Das Schwert ist eines der beliebtesten Tatwerkzeuge von Einwanderern aus dem nahen und mittleren Osten.

Pohled 111 / Wikimedia (CC-BY-SA-4.0
Stuttgart: „Syrischer“ Schwertmörder tötet ehemaligen Mitbewohner auf der Straße

Die „syrischen“ Asylanten, die in den letzten Jahren unter dem Vorwand, „Kriegsflüchtling“ zu sein, brachten oft auch ihre Sitten und Gebräuche der Konfliktlösung nach Europa mit. Jetzt soll ein 28-jähriger „Syrer“ einfach seinen ehemaligen Mitbewohner mitten auf der Straße mit einem Schwert grausam abgeschlachtet haben. Bis vergangenen Dezember sollen Täter und Opfer in einer Wohngemeinschaft gewohnt haben.

Auf „Syrer“ gemacht

Zunächst kolportierten die Mainstream-Medien, dass der mutmaßliche Mörder 2015 aus Syrien im Zuge des großen „Kriegsflüchtlingsstroms“ nach Deutschland gekommen sei. Die Stuttgarter Nachrichten melden heute, Freitag, allerdings, dass es sich bei dem angeblichen 28-jährigen Syrer in Wirklichkeit um einen 30-jährigen Palästinenser handelt, der seit vier Jahren unter einer falschen Identität in Deutschland lebt. Seinen Aufenthalt in Deutschland soll er bereits dazu genutzt haben, Delikte wie Ladendiebstahl oder Sachbeschädigung zu begehen.

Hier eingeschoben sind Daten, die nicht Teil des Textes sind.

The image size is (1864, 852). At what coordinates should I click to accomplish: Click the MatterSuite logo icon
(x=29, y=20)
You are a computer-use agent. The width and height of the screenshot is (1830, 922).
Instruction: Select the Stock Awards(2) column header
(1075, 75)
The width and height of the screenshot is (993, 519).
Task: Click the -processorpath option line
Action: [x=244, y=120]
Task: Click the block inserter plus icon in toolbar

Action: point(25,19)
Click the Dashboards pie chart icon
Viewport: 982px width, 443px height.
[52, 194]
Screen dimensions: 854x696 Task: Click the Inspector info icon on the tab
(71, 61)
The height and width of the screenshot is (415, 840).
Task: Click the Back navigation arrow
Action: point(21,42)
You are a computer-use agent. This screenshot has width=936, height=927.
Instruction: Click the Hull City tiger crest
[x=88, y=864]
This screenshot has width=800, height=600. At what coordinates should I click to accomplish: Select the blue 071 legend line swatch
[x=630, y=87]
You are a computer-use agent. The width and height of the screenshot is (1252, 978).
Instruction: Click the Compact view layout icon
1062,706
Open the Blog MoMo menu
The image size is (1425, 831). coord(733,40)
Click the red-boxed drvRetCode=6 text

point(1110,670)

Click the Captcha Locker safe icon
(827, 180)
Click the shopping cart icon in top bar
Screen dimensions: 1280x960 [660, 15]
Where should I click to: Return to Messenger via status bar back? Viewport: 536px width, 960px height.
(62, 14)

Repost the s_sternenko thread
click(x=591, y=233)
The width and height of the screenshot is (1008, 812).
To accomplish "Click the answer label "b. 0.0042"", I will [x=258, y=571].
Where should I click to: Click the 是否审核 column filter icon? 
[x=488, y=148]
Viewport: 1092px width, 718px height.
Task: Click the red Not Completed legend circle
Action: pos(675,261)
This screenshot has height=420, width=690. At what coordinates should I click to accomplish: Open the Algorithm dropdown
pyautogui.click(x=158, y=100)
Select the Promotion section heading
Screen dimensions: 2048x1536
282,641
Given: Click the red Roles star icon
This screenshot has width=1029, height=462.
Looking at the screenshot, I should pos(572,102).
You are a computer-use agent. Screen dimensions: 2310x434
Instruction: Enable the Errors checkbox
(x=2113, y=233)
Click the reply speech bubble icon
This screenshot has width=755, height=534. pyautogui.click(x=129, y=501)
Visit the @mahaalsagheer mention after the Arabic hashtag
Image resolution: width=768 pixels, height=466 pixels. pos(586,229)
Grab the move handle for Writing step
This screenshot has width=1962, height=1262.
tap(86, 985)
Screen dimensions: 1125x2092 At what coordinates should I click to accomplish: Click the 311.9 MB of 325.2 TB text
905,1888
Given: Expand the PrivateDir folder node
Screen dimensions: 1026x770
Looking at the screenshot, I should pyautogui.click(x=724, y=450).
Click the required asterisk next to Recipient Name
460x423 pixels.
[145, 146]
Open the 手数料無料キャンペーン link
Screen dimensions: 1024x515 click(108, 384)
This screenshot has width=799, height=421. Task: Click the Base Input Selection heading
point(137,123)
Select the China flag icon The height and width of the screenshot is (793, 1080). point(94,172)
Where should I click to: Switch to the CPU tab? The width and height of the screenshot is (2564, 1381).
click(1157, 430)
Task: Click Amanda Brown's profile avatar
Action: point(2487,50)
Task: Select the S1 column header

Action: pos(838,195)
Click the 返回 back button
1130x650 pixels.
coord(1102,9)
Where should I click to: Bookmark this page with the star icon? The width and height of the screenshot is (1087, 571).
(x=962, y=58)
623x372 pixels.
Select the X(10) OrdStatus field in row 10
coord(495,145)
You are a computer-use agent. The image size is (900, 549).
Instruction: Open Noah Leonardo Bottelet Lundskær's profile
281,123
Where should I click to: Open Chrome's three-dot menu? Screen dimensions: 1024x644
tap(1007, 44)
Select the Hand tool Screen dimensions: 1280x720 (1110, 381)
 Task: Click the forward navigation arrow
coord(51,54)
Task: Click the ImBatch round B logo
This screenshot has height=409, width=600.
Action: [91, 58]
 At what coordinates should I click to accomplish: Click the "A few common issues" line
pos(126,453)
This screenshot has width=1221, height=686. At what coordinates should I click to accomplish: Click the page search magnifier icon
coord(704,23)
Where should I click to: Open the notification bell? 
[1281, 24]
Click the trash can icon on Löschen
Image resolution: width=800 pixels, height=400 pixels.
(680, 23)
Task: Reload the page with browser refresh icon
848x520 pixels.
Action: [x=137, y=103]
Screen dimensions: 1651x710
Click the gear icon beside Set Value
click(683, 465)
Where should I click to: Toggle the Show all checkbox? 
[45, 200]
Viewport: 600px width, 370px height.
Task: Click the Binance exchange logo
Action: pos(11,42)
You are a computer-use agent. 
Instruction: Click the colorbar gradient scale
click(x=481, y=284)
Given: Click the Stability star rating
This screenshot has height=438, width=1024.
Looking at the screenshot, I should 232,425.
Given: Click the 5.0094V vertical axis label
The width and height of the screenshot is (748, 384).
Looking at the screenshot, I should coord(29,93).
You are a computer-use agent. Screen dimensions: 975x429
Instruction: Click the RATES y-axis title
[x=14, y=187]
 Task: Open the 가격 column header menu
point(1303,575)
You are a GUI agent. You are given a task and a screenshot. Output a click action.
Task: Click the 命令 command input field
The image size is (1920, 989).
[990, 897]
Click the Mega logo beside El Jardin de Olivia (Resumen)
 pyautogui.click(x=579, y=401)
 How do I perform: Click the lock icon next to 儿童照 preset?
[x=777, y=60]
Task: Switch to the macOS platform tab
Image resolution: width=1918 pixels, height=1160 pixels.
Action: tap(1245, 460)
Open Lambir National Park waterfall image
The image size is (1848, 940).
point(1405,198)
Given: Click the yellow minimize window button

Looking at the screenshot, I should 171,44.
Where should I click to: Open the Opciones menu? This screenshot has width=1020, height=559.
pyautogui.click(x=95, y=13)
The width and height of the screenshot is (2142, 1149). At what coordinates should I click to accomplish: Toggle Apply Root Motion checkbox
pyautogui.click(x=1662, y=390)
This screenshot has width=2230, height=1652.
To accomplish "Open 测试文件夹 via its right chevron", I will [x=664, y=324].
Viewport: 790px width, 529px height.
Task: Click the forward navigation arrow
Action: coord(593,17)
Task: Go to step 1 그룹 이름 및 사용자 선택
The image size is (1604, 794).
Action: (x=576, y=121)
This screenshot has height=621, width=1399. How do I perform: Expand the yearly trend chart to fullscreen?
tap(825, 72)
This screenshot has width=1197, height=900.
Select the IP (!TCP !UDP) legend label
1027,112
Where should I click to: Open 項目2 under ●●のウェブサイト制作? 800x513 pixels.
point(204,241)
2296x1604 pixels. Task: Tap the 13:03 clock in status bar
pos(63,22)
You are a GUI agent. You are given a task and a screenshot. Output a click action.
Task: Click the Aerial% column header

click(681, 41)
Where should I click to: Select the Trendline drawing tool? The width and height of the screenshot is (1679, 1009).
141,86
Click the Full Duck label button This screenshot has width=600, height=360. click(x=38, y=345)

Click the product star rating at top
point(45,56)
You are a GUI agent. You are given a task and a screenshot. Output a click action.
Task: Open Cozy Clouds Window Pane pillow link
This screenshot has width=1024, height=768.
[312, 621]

Mutmaßlicher Schwertmörder flüchtete mit dem Fahrrad

Der mutmaßliche Schwertmörder soll nach seiner blutigen Tat mit dem Fahrrad geflüchtet sein. Durch eine Alarmfahndung mit Hubschraubereinsatz konnte die baden-württembergische Polizei den Täter fassen. Nach der grausamen Tat an einem erst achtjährigen Kind, das ein Asylant in Frankfurt vor den Zug gestoßen hat und das dann vom Zug überrollt und getötet worden ist, könnte das binnen einer Woche die zweite Bluttat sein, die jemand verübt hat, dem man eigentlich den Asylstatus als Verfolgtem zuerkannt hatte.